Introduction, evolution, and application of the Van Nuys prognostic index in DCIS

In general, patients with ductal carcinoma in situ (DCIS) are offered breast-conserving treatment (lumpectomy with radiation) versus mastectomy. Given the varying presentations of DCIS as well as the broad biologic spectrum of disease, many investigators have, over time, sought to identify subgroups of patients who could potentially have surgical resection alone as the definitive means of treatment, thus sparing the patient from radiation and its associated risks. The University of Southern California/Van Nuys Prognostic Index (USC/VNPI) was created in 1996 and subsequently revised as a means of stratifying DCIS cases based on independent predictors of local recurrence.

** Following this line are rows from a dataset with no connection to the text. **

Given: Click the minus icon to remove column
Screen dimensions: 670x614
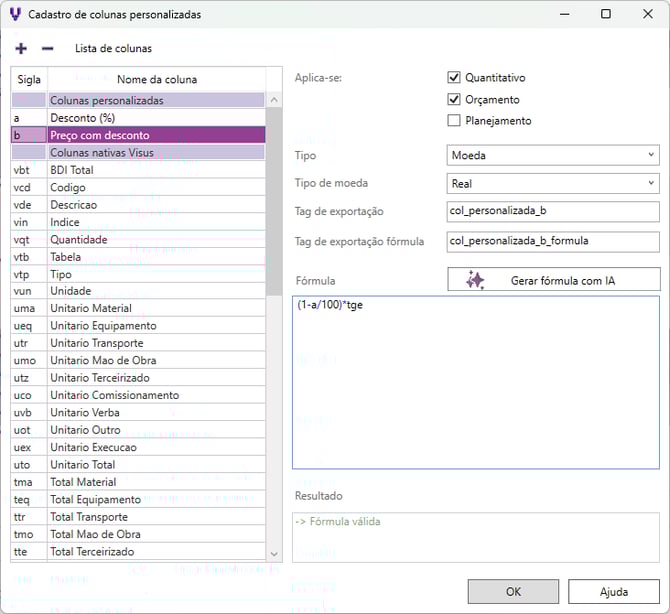Looking at the screenshot, I should [x=47, y=48].
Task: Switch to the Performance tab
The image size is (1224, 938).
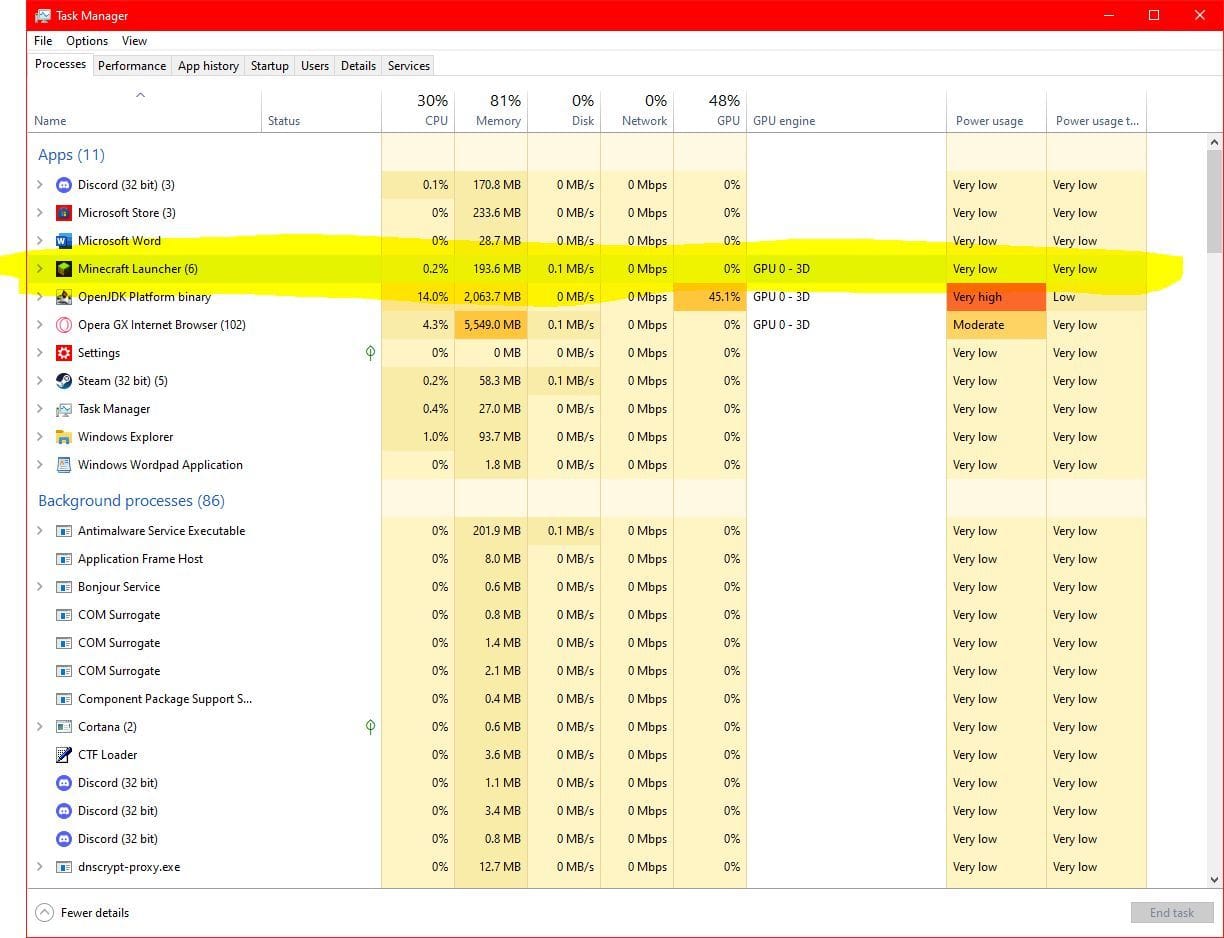Action: point(131,65)
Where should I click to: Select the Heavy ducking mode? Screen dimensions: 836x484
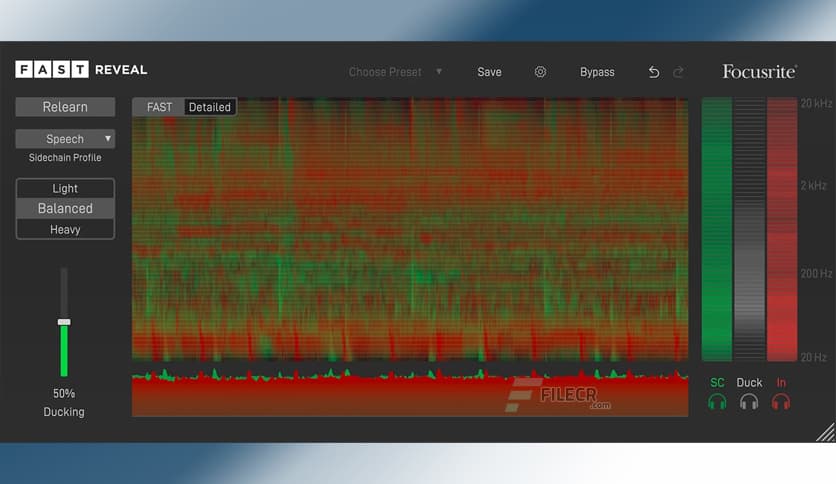pos(65,230)
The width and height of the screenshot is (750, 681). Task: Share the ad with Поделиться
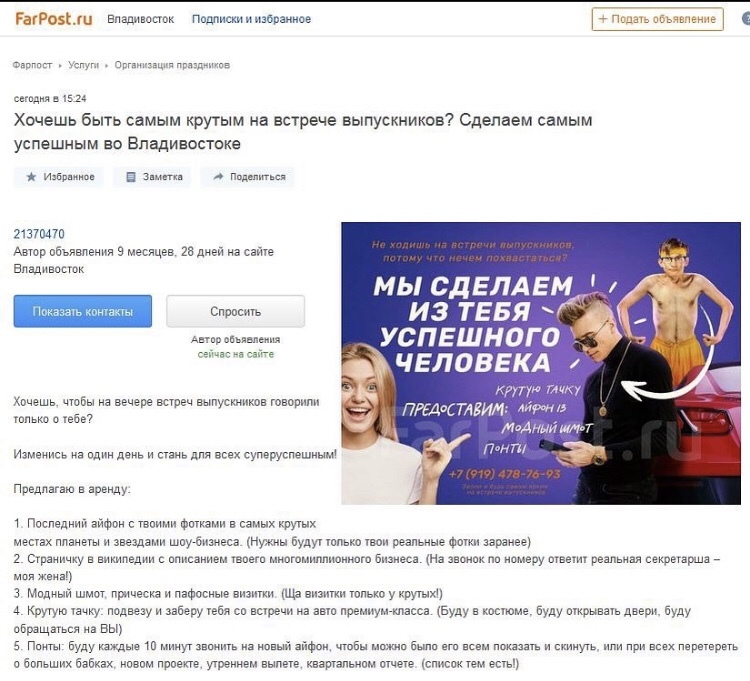click(x=247, y=177)
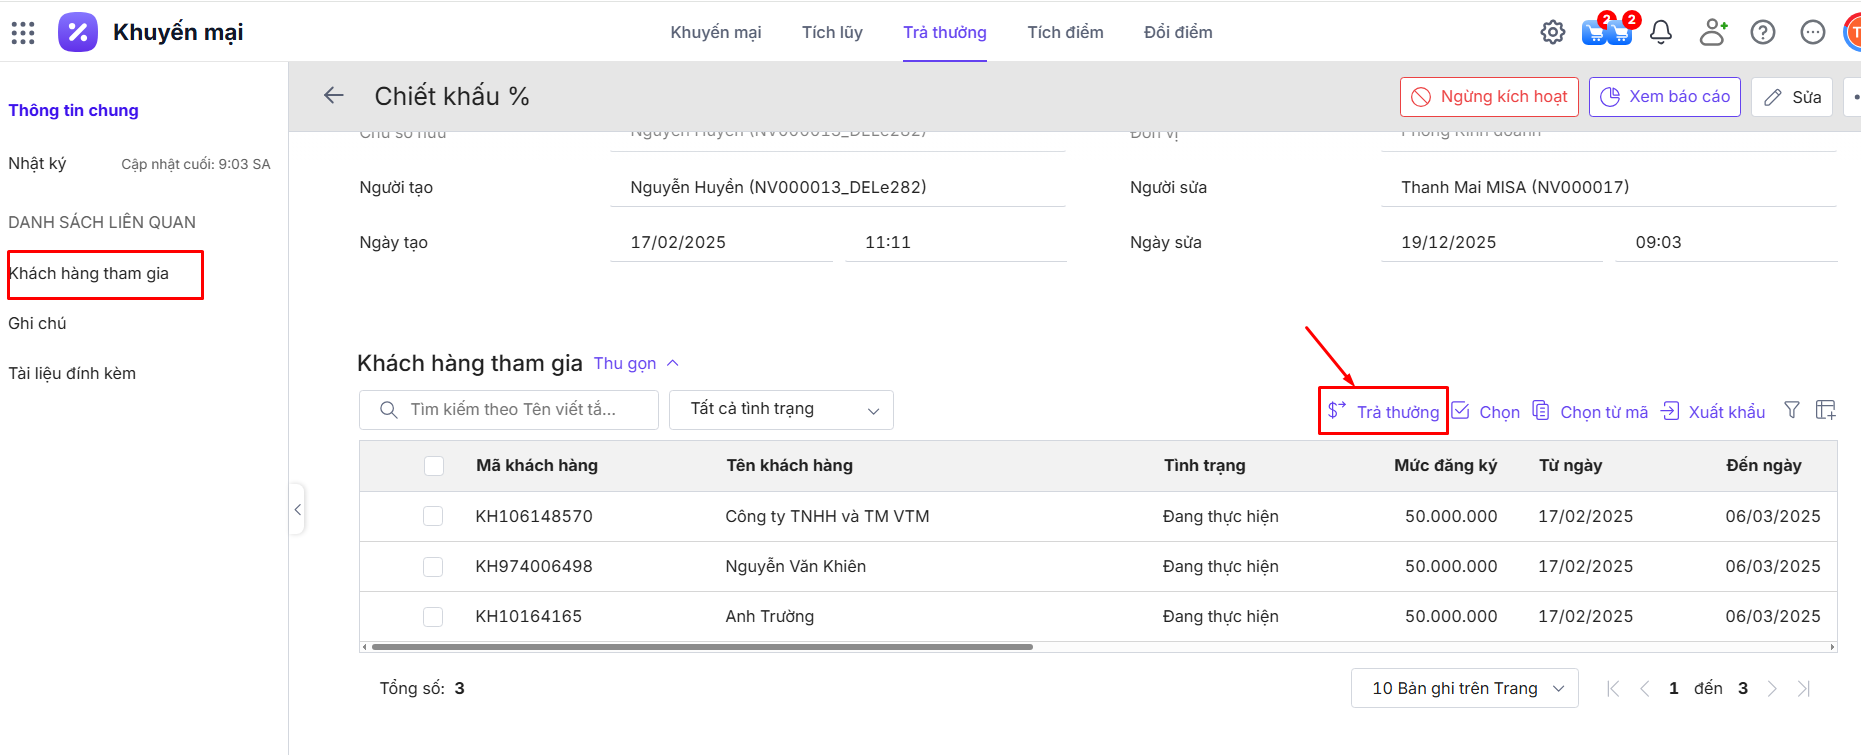The image size is (1861, 755).
Task: Click the Ngừng kích hoạt button
Action: pos(1489,97)
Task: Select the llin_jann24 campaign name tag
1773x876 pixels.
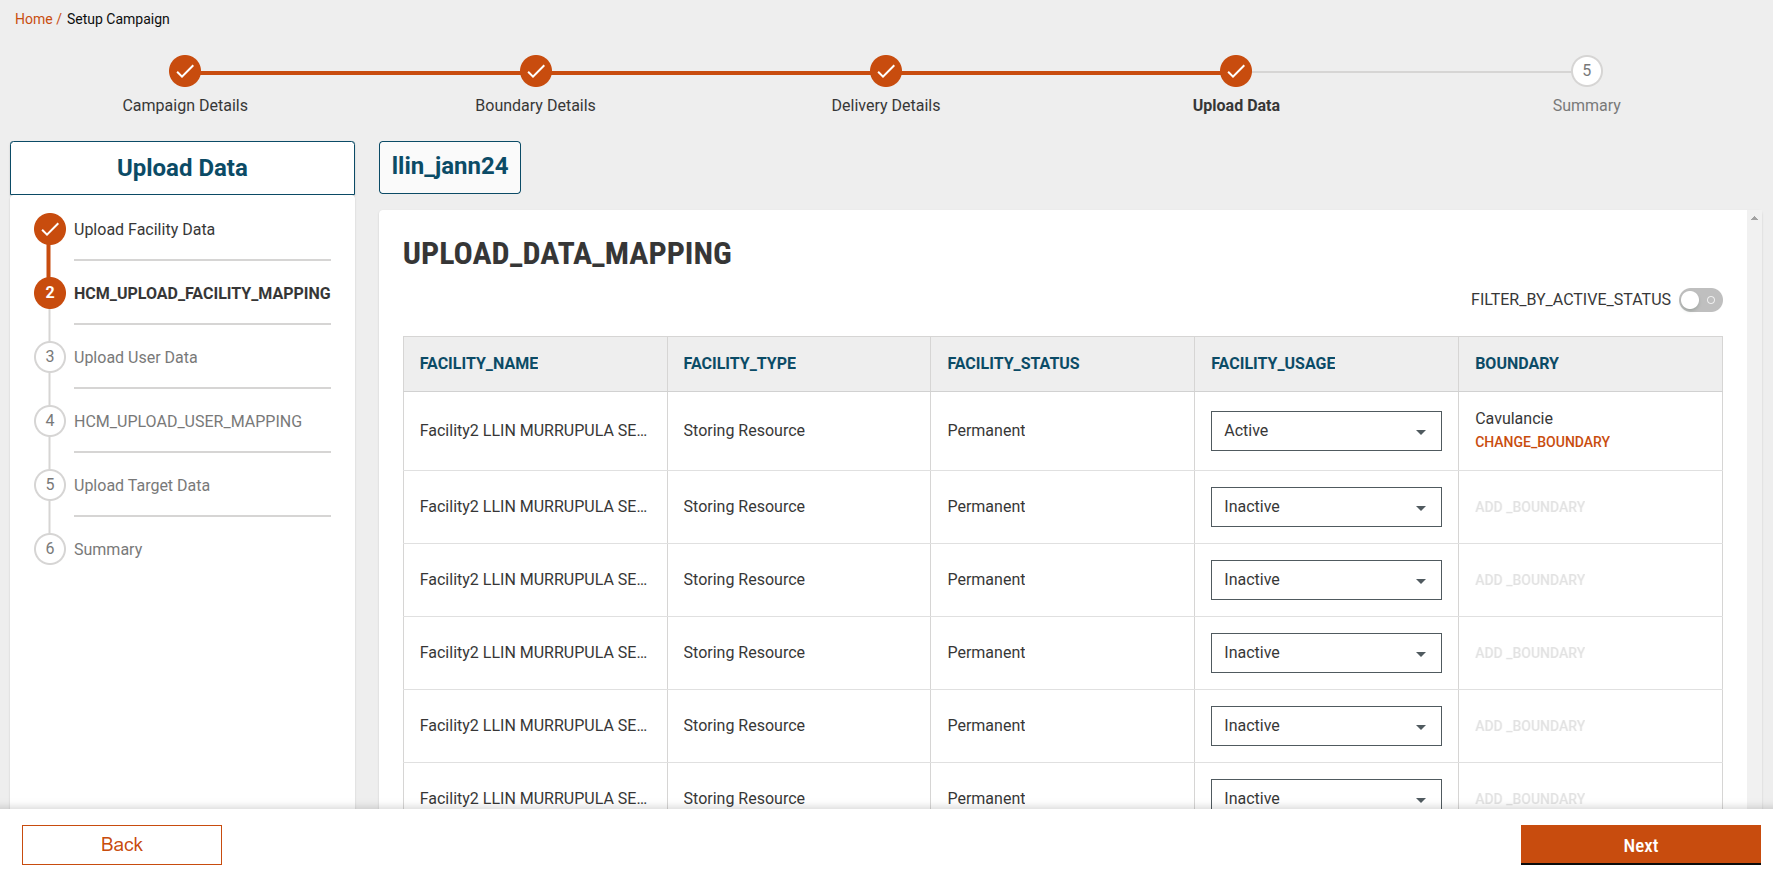Action: (450, 167)

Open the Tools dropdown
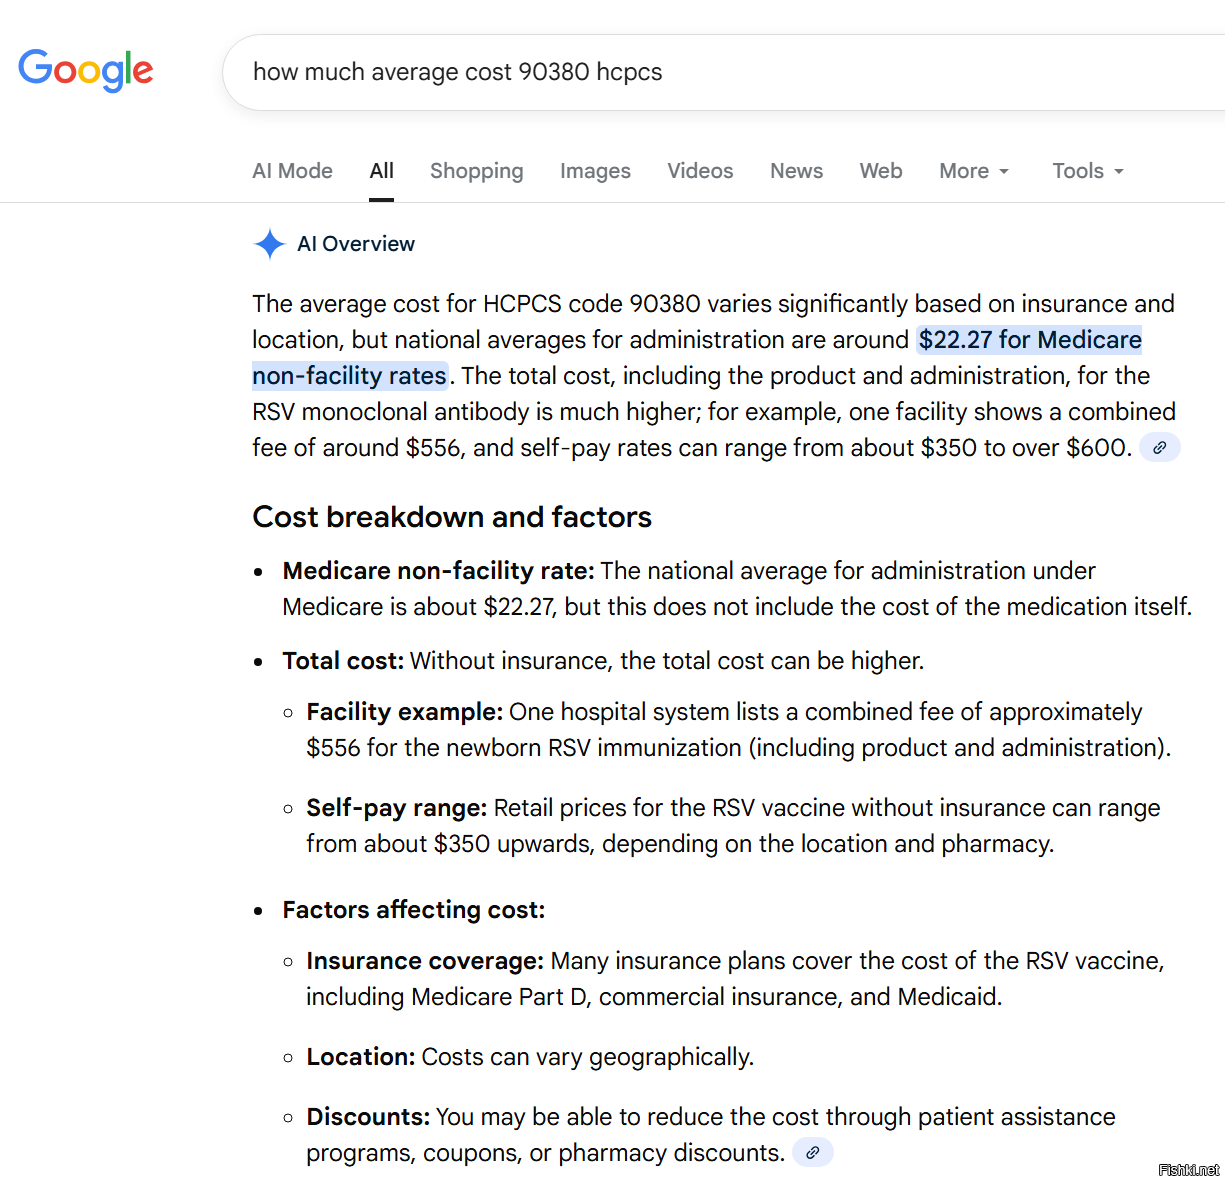[1087, 171]
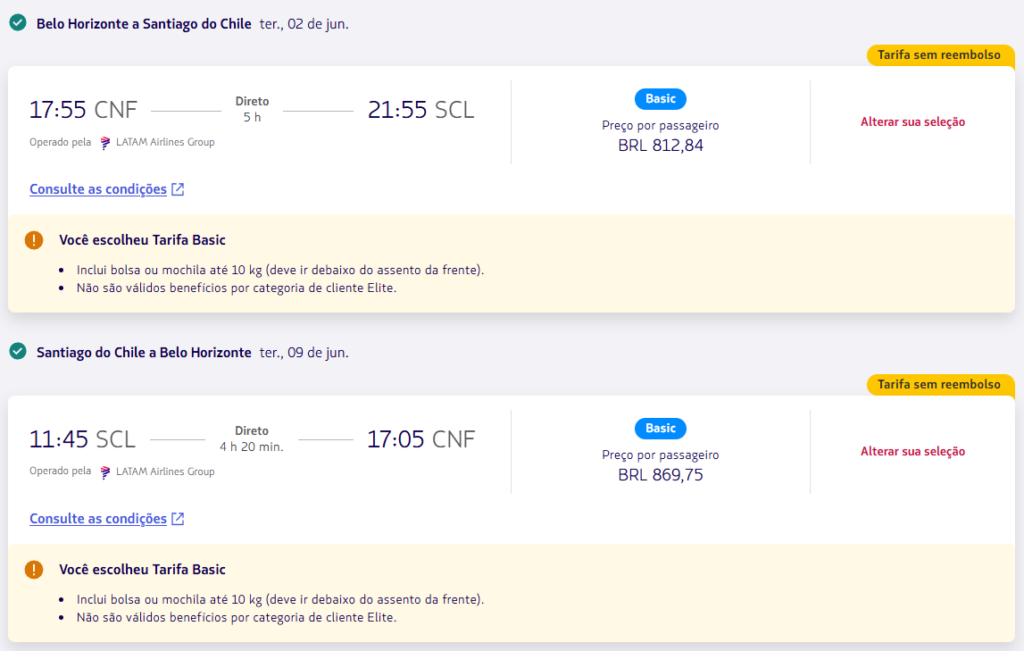Open Consulte as condições for outbound flight
The height and width of the screenshot is (651, 1024).
(98, 189)
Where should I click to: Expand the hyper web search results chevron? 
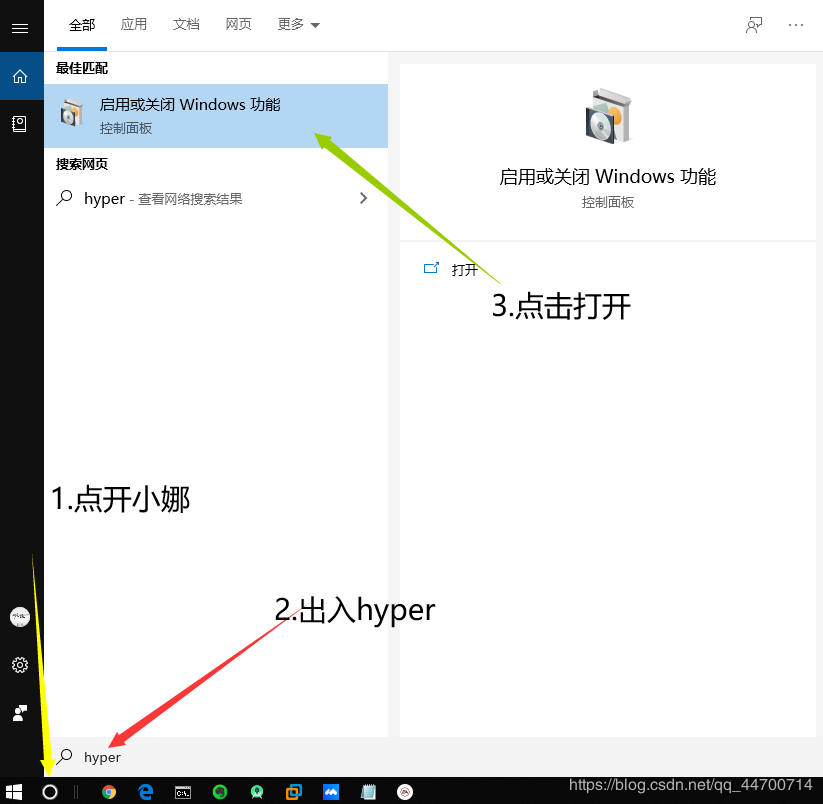tap(363, 198)
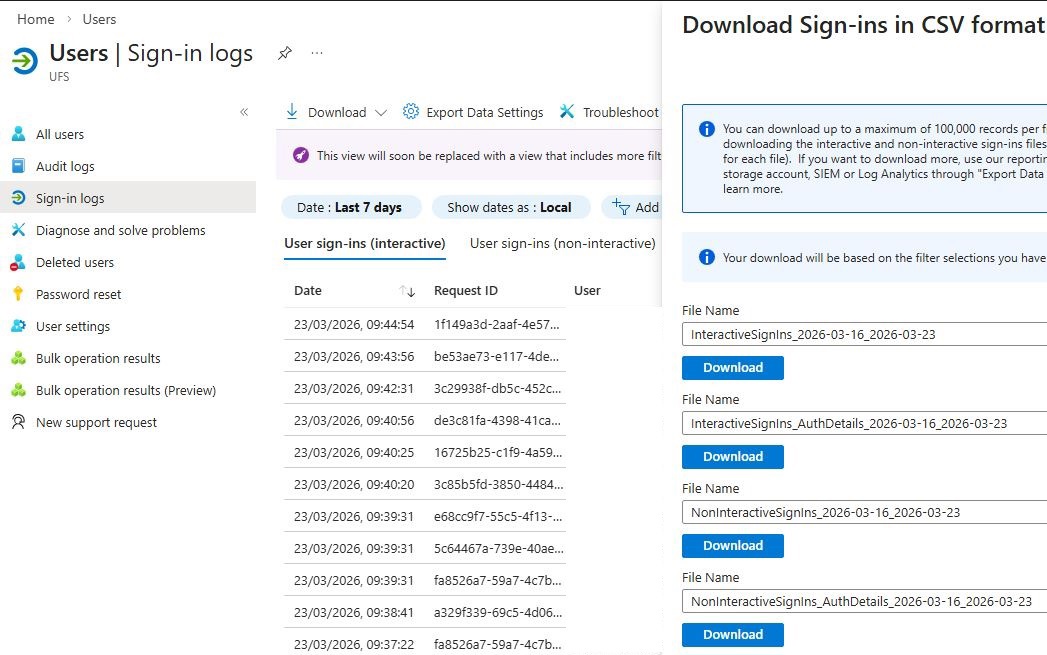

The original model used tumor size, margin width, and pathologic classification (nuclear grade and presence or absence of comedonecrosis) to create a tool to identify patients that could possibly avoid radiation after breast-conserving surgery versus those with high-risk factors for local recurrence for which more aggressive therapy was recommended. The goal of this prognostic index was to provide a reproducible and objective model that could be used to standardize the treatment decision-making process and avoid confusion among patients and clinicians. It has since been modified to include age as independent prognostic predictor. While this initial attempt at using known prognostic factors for DCIS to create a uniform approach to treatment decision making among a very heterogeneous group of lesions seems very feasible, even the authors admitted that this tool should be viewed as an "adjunct" and not a substitute for sound clinical judgment by the clinician and informed patient consent. The development of the VNPI was the first and most widely cited effort to address the local recurrence rates among particular subsets of DCIS patients with similar biologic activity. Although this model gained early success, in recent years it has been criticized based on the fact that it was derived from retrospective analysis and has not been validated in a large prospective randomized trial. Further avenues that warrant exploration include the possibility of adding genomic markers to the tool to strengthen its validity.